In the closest circle around the incident, it’s about how the punk and the patient communicate. In report #197, it sounds like the punk did a great job; in report #92, the punk didn’t get much of a chance to communicate at all. The juxtaposition of the two reports makes it really clear that having a long-term relationship with the patient makes a huge difference in how safety incidents play out. (In reading through the AERD data in general, it’s clear that safety incidents in community acupuncture clinics often happen in the context of long relationships between the patient and the clinic, and punks should be grateful they have the opportunity to create so many of those relationships.) Good communication includes acknowledging that acupuncture treatments have the potential to cause harm (all medical interventions have the potential to cause harm!) and sometimes follow-up care might be needed. This is a place where the punk can offer support to the patient.

The next set of ripples represent the communication that happens within the clinic, including incident reports and chart notes, along with the communication that happens with the clinic’s liability insurance company.

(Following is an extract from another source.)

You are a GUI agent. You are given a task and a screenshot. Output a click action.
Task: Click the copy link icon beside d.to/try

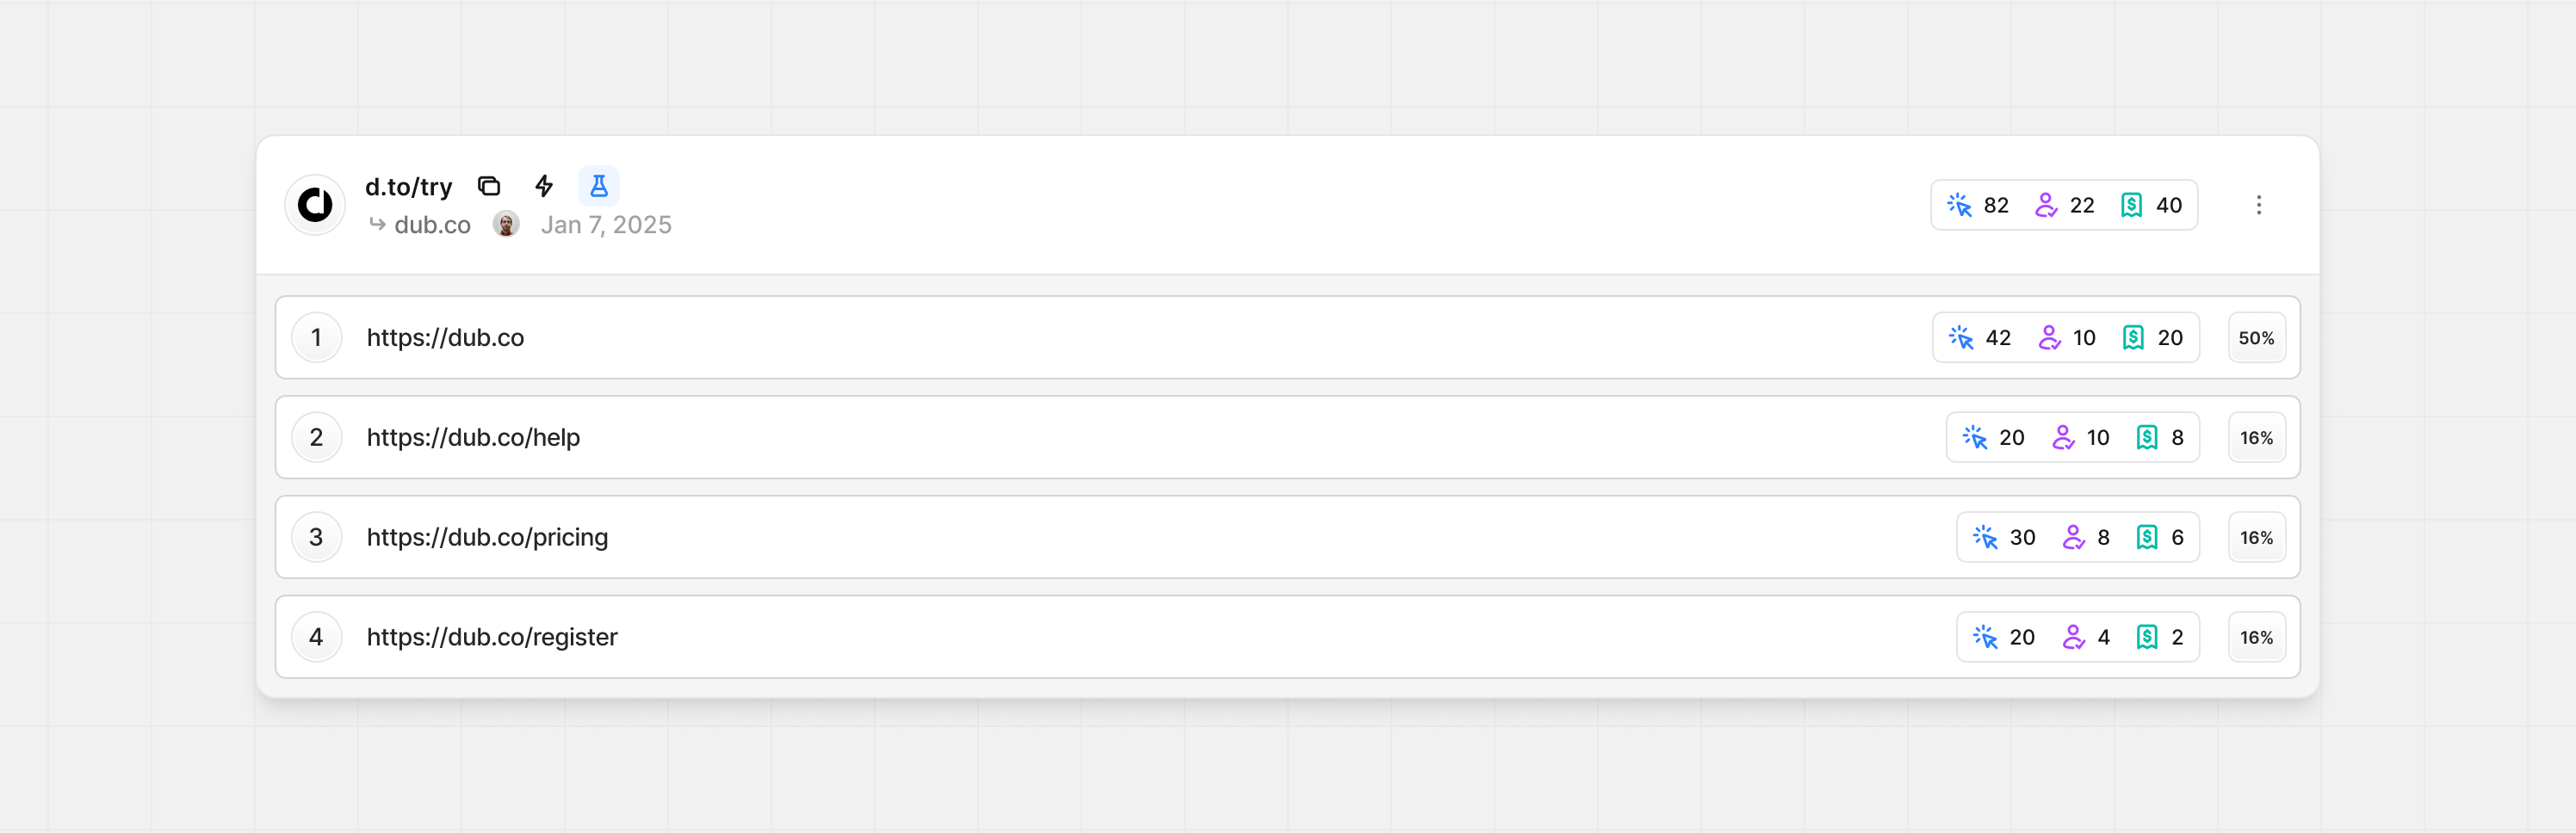(489, 186)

This means written documentation as well as verbal conversations -- safety incidents always provide an occasion to have a safety meeting, just sayin’. This is a place where punks can offer support to each other, and also receive support from outside professionals (a major reason why we pay our insurance companies).

Finally, there are the ripples that represent people reaching out to a wider community for support. This is one of the most important opportunities for all of us to contribute to a culture of safety.

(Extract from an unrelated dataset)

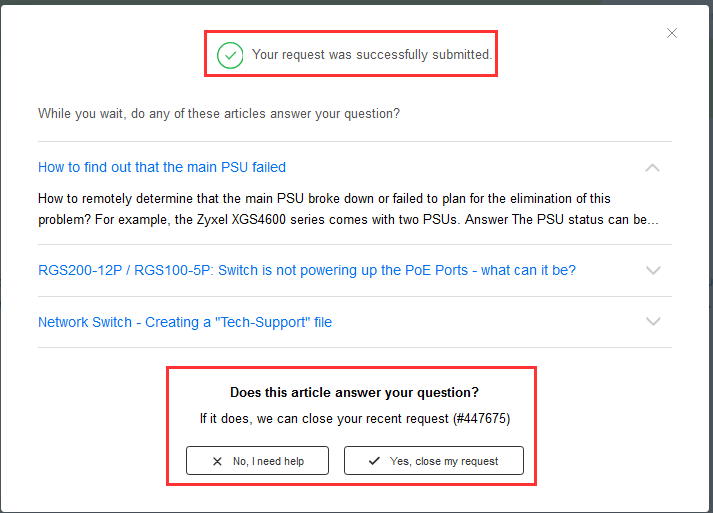Screen dimensions: 713x513
Task: Expand the Network Switch Tech-Support article chevron
Action: pyautogui.click(x=653, y=322)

Here’s the thing about risk and community acupuncture: as a patient, the more acupuncture treatments you receive, the more chances there are for something to go sideways. Ditto for a punk -- the more acupuncture treatments you give, the more chances there are for you to experience an adverse event or make an error. It’s just math. Our low cost/high volume model creates the opportunity for broad access and deep experience with acupuncture -- as well as more chances for safety incidents to happen. (Including incidents like the one in report #92, where the acupuncturist had nothing to do with the patient’s injury.) It’s really important for community acupuncturists in particular to develop a healthy, neutral, safety-positive relationship to risk. Everyone has a different risk tolerance, and ideally everyone will spend some time reflecting on what that looks like, for them, in their practice.

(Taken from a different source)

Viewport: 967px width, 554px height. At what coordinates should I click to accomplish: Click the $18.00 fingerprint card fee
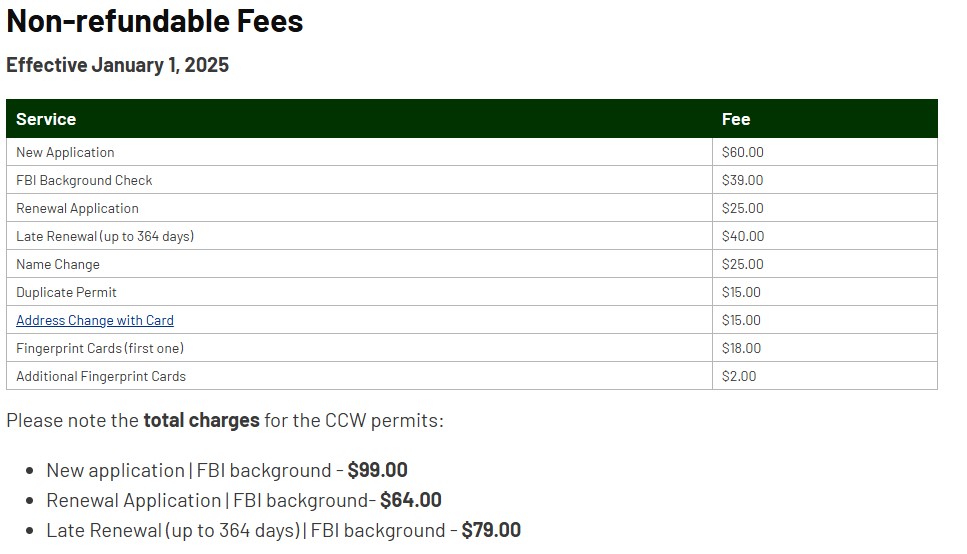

However. We can’t make good individual decisions about risk unless we have better collective conversations about safety.

Another commenter in the online discussion mentioned that they believed, based on experience and research, that pneumothoraxes are more common than the acupuncture profession acknowledges. I’m sure that’s true, and there’s a vicious cycle: if L.Acs noisily complain that pneumothoraxes are only caused by all those undertrained physical therapists trying to steal our medicine, how many L.Acs will be willing to share publicly that they experienced a pneumothorax in their own practices? And if L.Acs don’t disclose when these things happen (and really, why would they? Who wants to be blamed, shamed, and second-guessed about an already very stressful event?) the rest of us are left with the impression that pneumothoraxes are less common than they actually are, which means we’re not able to make truly informed decisions about the risks we take.

This is the situation we’re trying to change with our AERD. A culture of safety is the opposite of the vicious cycle. If people feel socially safe about sharing safety data, we’ll all be able to make better informed decisions about safety and risk. The more we communicate about safety data, the safer it becomes to communicate, and the more information there is to share, which leads to better informed decisions about risk, which leads to more safety, etc. We can all contribute to a culture of safety by being supportive and grateful when people share their safety data, regardless of whether it’s an adverse event or an error or an extraordinarily unfortunate coincidence. Heartfelt thanks to everyone who’s contributed their experiences — POCA Tech students and faculty appreciate it enormously.